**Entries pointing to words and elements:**
________________

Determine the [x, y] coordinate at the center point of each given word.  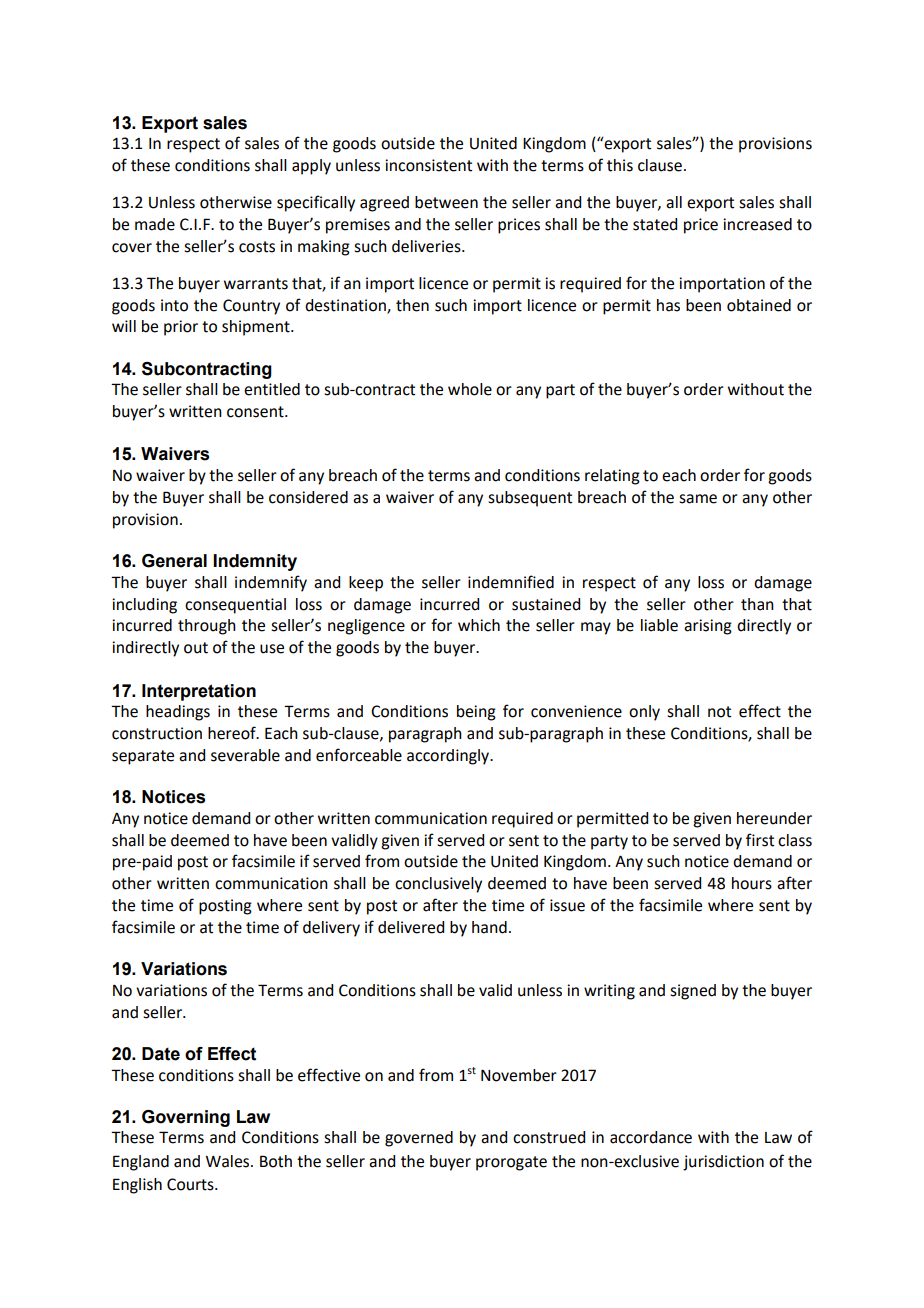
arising [708, 627]
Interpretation [199, 692]
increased [757, 224]
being [476, 713]
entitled [272, 389]
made [155, 224]
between [446, 202]
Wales [229, 1161]
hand [489, 927]
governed [419, 1139]
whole [470, 389]
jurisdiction [723, 1163]
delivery [331, 929]
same [698, 499]
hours [752, 883]
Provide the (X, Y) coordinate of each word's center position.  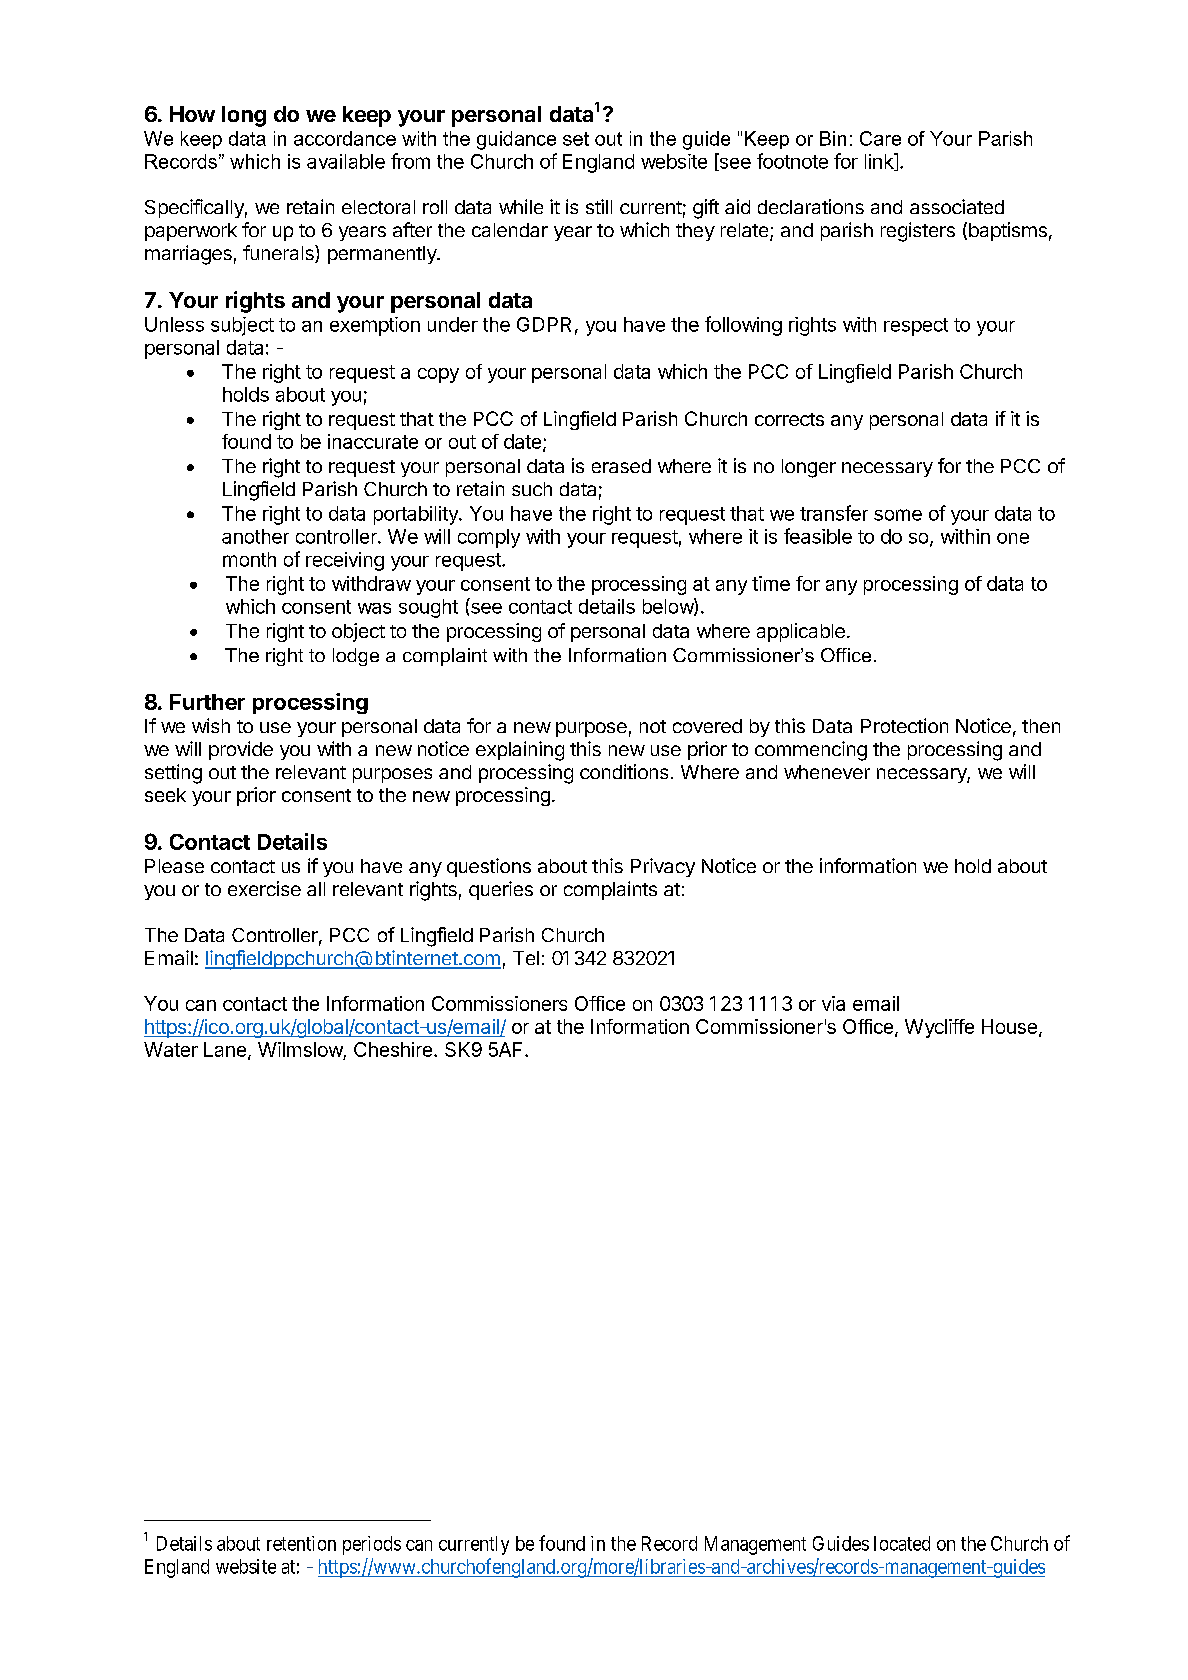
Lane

________________

**GOAL OF THE EXERCISE:**
Copy the lines from the one containing "delivery [331, 929]" through the end of the entries, switching "hours" to "minutes" and keeping everything else the same. Leave the pictures out of your answer.

**FINISHED EXERCISE:**
delivery [331, 929]
same [698, 499]
minutes [752, 883]
Provide the (X, Y) coordinate of each word's center position.  
Lane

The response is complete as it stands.